= John Hicks (Nova Scotia politician) =

Canadian politician

John Hicks (April 23, 1715 - March 6, 1790) was a land agent and political figure in Nova Scotia. He represented Granville Township in the Legislative Assembly of Nova Scotia from 1768 to 1770.

He was born in Portsmouth, Rhode Island, the son of Thomas Hicks and Ann Clarke, who were Quakers. In 1740, he married Elizabeth Russell. Hicks settled in King's County and served as a justice of the peace for Charlestown. In 1759, he travelled to Nova Scotia to investigate the availability of land for settlement there following the expulsion of the Acadians. In 1760, Hicks returned with his family, travelling with a group of Rhode Island planters.
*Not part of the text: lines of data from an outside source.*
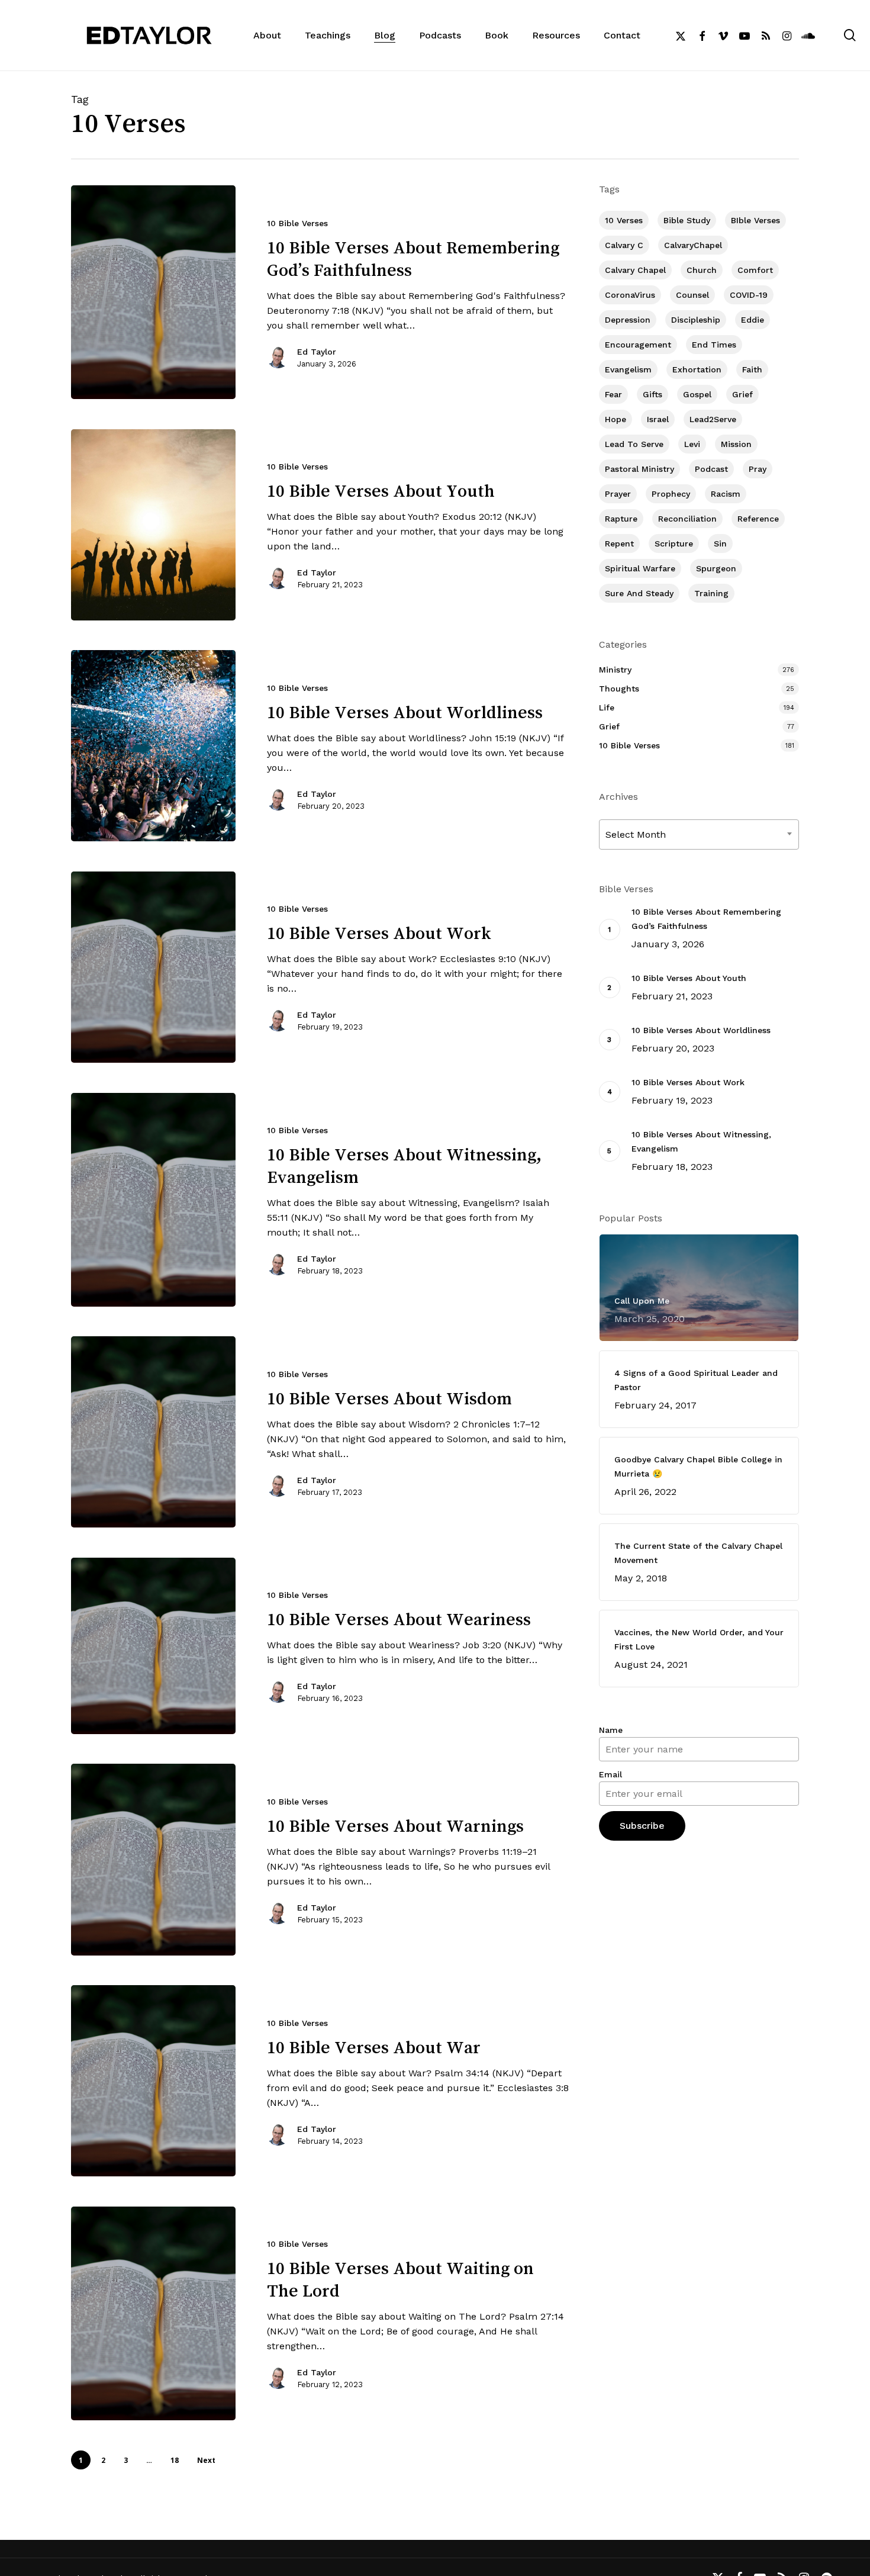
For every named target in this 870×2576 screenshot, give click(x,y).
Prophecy (671, 494)
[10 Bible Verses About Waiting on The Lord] (153, 2313)
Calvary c (624, 245)
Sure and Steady (639, 593)
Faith (752, 369)
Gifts (652, 394)
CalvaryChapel (693, 245)
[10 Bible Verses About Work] (153, 967)
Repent (619, 543)
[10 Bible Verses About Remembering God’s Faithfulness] (153, 292)
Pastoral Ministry (639, 469)
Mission (736, 444)
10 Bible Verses (297, 223)
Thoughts (619, 688)
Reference (758, 518)
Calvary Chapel (635, 270)
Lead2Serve (712, 419)
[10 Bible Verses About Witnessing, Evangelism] (153, 1200)
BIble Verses (755, 220)
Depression (627, 319)
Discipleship (695, 319)
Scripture (674, 543)
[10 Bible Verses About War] (153, 2080)
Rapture (621, 518)
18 (174, 2460)
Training (711, 593)
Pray (757, 469)
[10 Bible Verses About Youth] (153, 524)
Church (702, 270)
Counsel (692, 295)
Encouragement (638, 344)
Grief (742, 394)
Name (611, 1730)
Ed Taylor (316, 351)
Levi (692, 444)
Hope (615, 419)
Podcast (711, 469)
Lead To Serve (634, 444)
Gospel (697, 394)
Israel (658, 419)
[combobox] (699, 834)
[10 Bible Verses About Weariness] (153, 1646)
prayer (618, 494)
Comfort (755, 270)
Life (606, 707)
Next (206, 2460)
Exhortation (696, 369)
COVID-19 (749, 295)
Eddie (752, 319)
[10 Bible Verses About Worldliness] (153, 745)
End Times (714, 344)
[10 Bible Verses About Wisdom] (153, 1431)
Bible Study (686, 220)
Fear (613, 394)
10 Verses (624, 220)
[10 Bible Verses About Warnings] (153, 1859)
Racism (725, 494)
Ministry (615, 669)
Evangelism (628, 369)
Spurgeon (716, 568)
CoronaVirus (630, 295)
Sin (720, 543)
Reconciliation (687, 518)
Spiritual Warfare (640, 568)
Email (610, 1774)
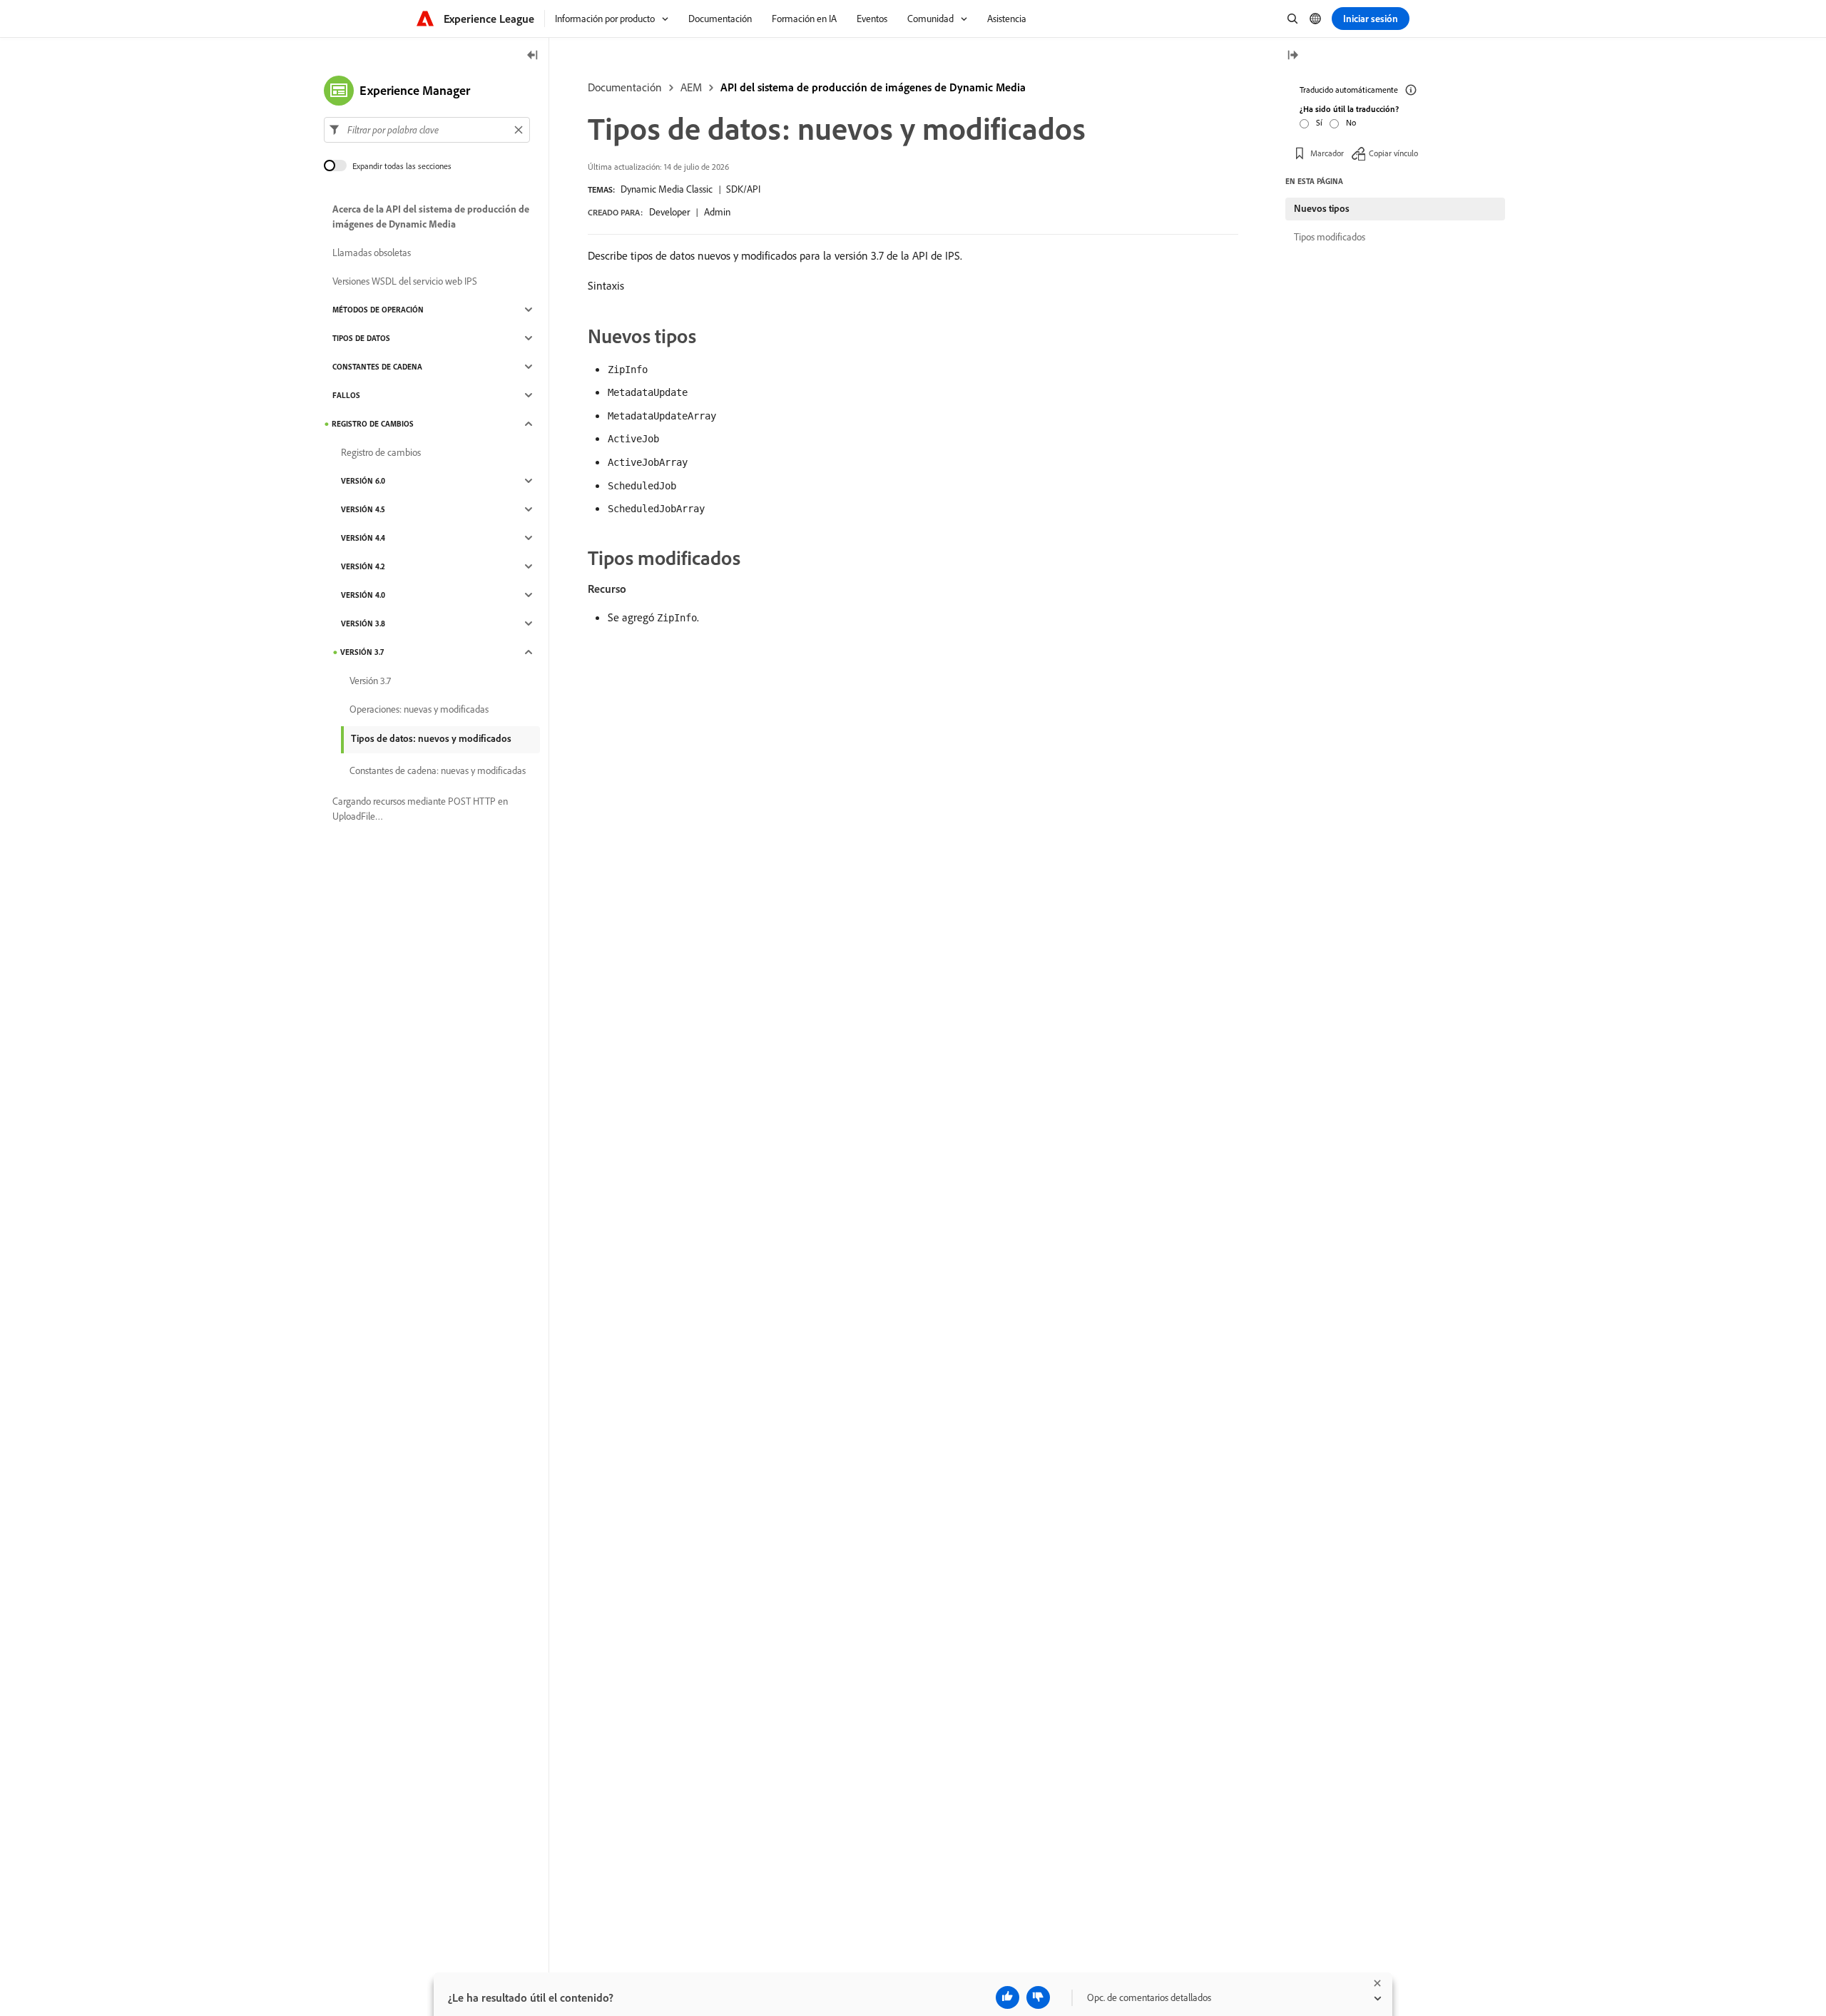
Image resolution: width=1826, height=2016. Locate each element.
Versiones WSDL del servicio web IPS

He was granted land in Falmouth Township where he served as a justice of the peace. Hicks moved to Granville Township in 1765. He was elected to the assembly in a 1768 by-election held after Henry Munroe resigned his seat. In 1772, he moved to Annapolis Township. Hicks operated a ferry across the Annapolis River between Granville and Annapolis townships. The settlement where he lived was first known as Hicks' Ferry but was later renamed Bridgetown. He died there at the age of 74.

He is an ancestor of the UK TV presenter Richard Madeley - and this family was an episode of the UK Who Do You Think You Are TV Series - Series 8, Episode 8, first aired 28 September 2011.